Wistala felt the lordly dwarves moving about her flanks, some were pointing to her underside and talked among themselves, perhaps discussing assorted methods and tactics of dragon-killing.

“How did you get the title Fangbreaker, my king?” Wistala asked.

“I was cheated by a pair of dragons,” he said. “They were a wretched, misfortunate pair, who we helped restore to health and vitality with foods and metals. In return they fought for us, as some of the mercenary Ironriders do on the eastern side of this mountain, but they abandoned us to start their family without taking proper leave and asking permission to bear eggs. For we had a market for those eggs, a rich market, and they’d agreed that their bodies would be ours for a period under contract.

“Now I was not unreasonable. I just asked for one clutch. After that, they would be free to go where they wished, to the ends of the breaking earth in the west or the jeweled kingdoms of the east for all I cared, and hatch as many eggs as they liked. But I’d promised a full clutch of eggs to a buyer, and he would have them.

“The dragons argued that their services included only flying and fighting, not eggs, and when I stood firm, they fled. The laying time must have been close, for they did not flee far, though they turned up in an unexpected cave, one we’d gone to much trouble to seal from below to cut off the blighters within from the darkroads.

“I caught up to them in the end, so that I might turn over hatchlings to my buyer, if not eggs. Though that Dragonblade got overzealous in the fight and in attempting to pinion a hatchling killed it. I poked a hole in the female who’d lied to me, spilling her fire bladder and rendering her harmless and gasping, and smashed in her lying mouth with my gauntlet for defying me, turning her teeth into bloody ruin.

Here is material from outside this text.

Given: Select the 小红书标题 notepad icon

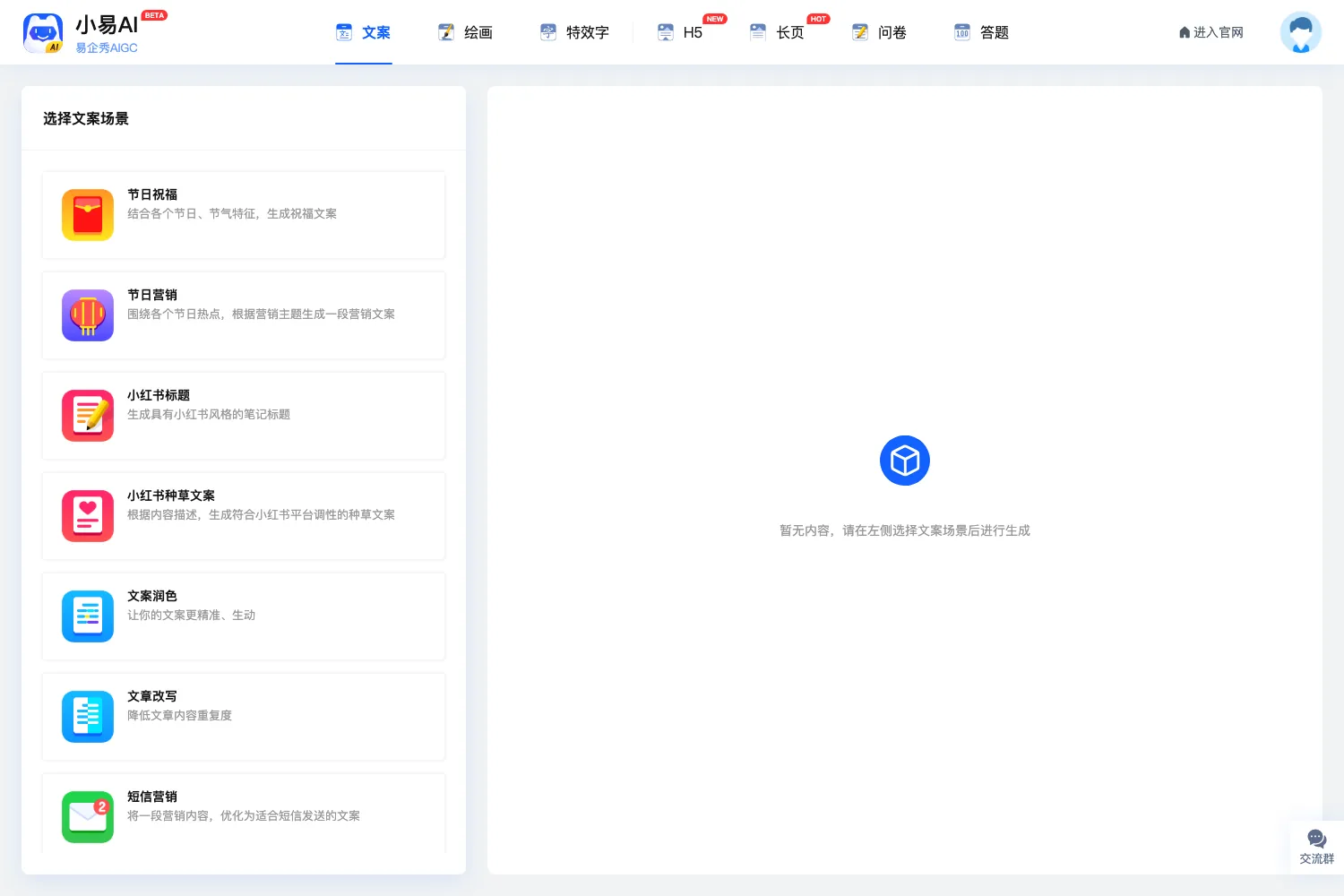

She died cursing me through a broken jaw. Does this talk sicken you, Tala?”

Wistala, wondering how King Fangbreaker’s body would dance as flame consumed it, took a deep breath. “There are good dragons and bad dragons, just as there are good and bad dwarves, Dread King.”

“But so I was titled and given a place at the council table, for we managed to hunt one hatchling down and the Drakossozh killed another with his dogs.”

“Bad luck, for the Dragonblade to kill two while trying for capture.”

“You’re a dragon yourself. You must know that it is not the easiest of tasks. But I feel for you, at the unfortunate loss of others of your kind. Would that more dragons grew up to live useful lives!”

Would that more dwarves did the same, Wistala thought.

“How can I ease your mind about Lobok?” Wistala said. “I can go to my tower and try to force a vision. Perhaps if you gave me some personal tokens—”

“No. I wouldn’t care to force a wrong reading from you. But hear! You could act as a courier between my throne room and Lobok’s camp. You can bring a message in a few hours over a distance that a rider would take a day to cover.”

“Nothing that would make me happier,” Wistala said. “Than to be able to set your mind at ease.”

So she’d gone to Lobok’s camp twice carrying messages from the mountain king, carrying reassurance that all was going according to plan—and made a side trip or two to the vicinity of the Green Dragon Inn to speak to Forstrel among his honeycombs.

“I wonder why he asks for word?” Lord Lobok asked. His hands kept coming together and then running up his arms and back down again as he paced and thought, as though the right was worried that the left had eloped with an elbow.

“I do not know all the messages King Fangbreaker, high may he remain, receives. I only do my duty,” Wistala said. “You have ample dwarves for a march through enemy territory.”